Customizing System Prompts

In keeping with the seemingly limitless flexibility of Asterisk, you can also modify the system prompts. This is very simple to explain, but generally difficult to do well.

With more than 300 system prompts in the main distribution, and an additional 600 in the asterisk-sounds add-on, if you’re contemplating customizing all of them you’d better have either a lot of money or a lot of time on your hands.

An audio engineer is also recommended to ensure that the recordings are normalized to –3 dB and that all prompts start and end at a zero-crossing point (with just the right amount of silence prepended and appended).

Once you have the recordings, the actual implementation is easy—simply replace the files in /var/lib/asterisk/sounds with the ones you have created.

Alternatively, you can opt to record your own prompts and place them in a folder of your choosing. When you refer to sound files with the Playback() or Background() applications, you can refer to the full pathname of the sound file, or to any subdirectory of /var/lib/asterisk/sounds/.

Note that the default sounds that come with Asterisk are delivered in format. We would not normally recommend storing them in this format (unless you have a lot of channels that will be entering the system using the GSM codec). Sure, you save some hard drive space, but the extra load on your CPU when it has to transcode all these files (not to mention the lower overall quality of the sound) makes the use of GSM undesirable, to our thinking. Use uncompressed files (such as .wav, .ulaw or .alaw) and your CPU will not have to work as hard. As an added bonus, your prompts will sound better.

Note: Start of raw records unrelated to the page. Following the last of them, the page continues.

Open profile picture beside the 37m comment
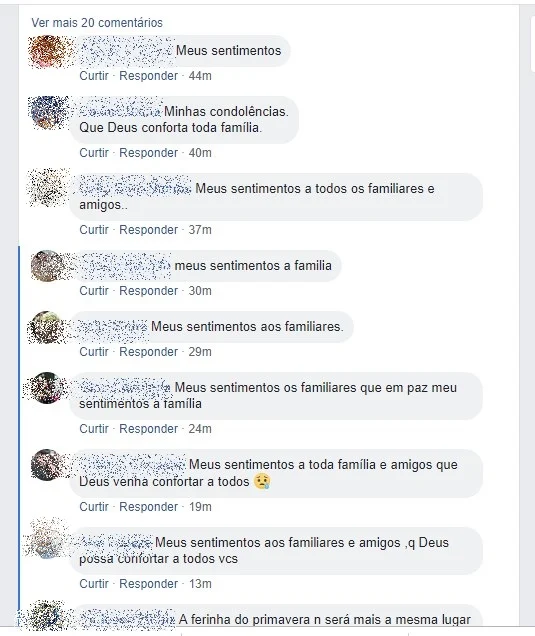[x=47, y=189]
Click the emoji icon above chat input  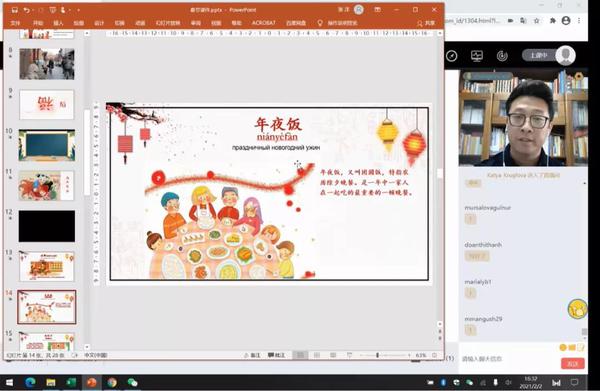[562, 347]
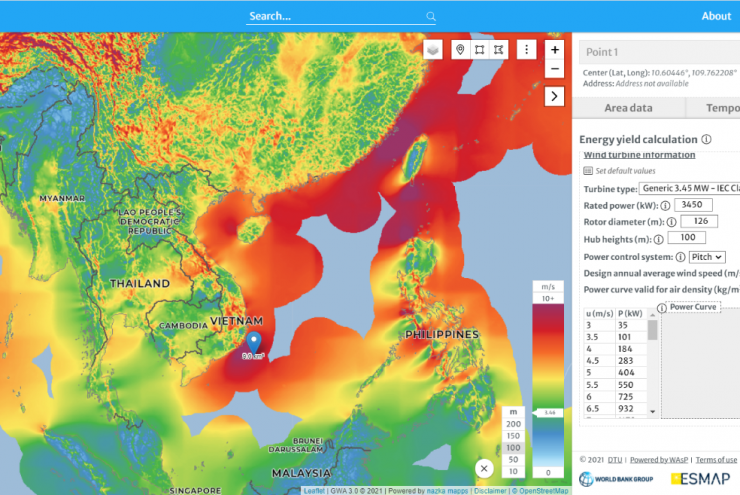Viewport: 740px width, 495px height.
Task: Zoom in on the map
Action: coord(555,49)
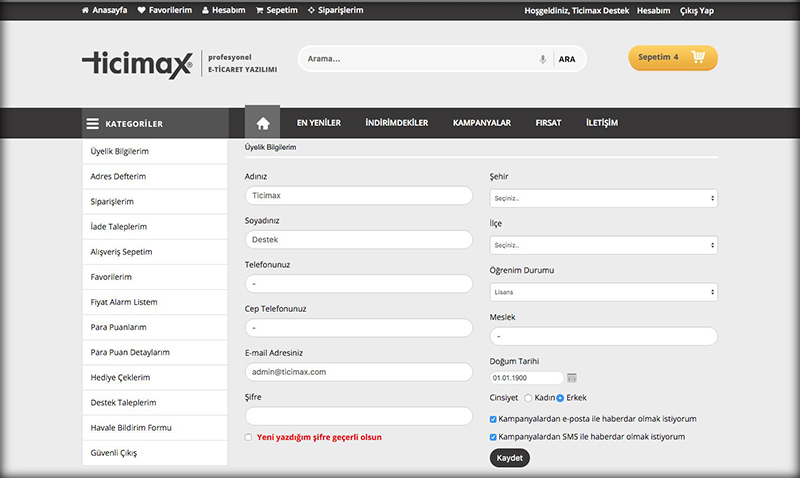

[144] We were going to say “accentless English”, but then we’d have to apologize to folks from the British Isles, Australia, South Africa, and who knows where else. We are not experts in languages, dialects, and such, but our ears tell us that there is a type of accent that in North America is common for professional voices. This is the accent that is common to the Pacific coast from San Diego to Seattle, and most of English-speaking Canada as well. Both June and Allison deliver English prompts in this accent, and we think it sounds great.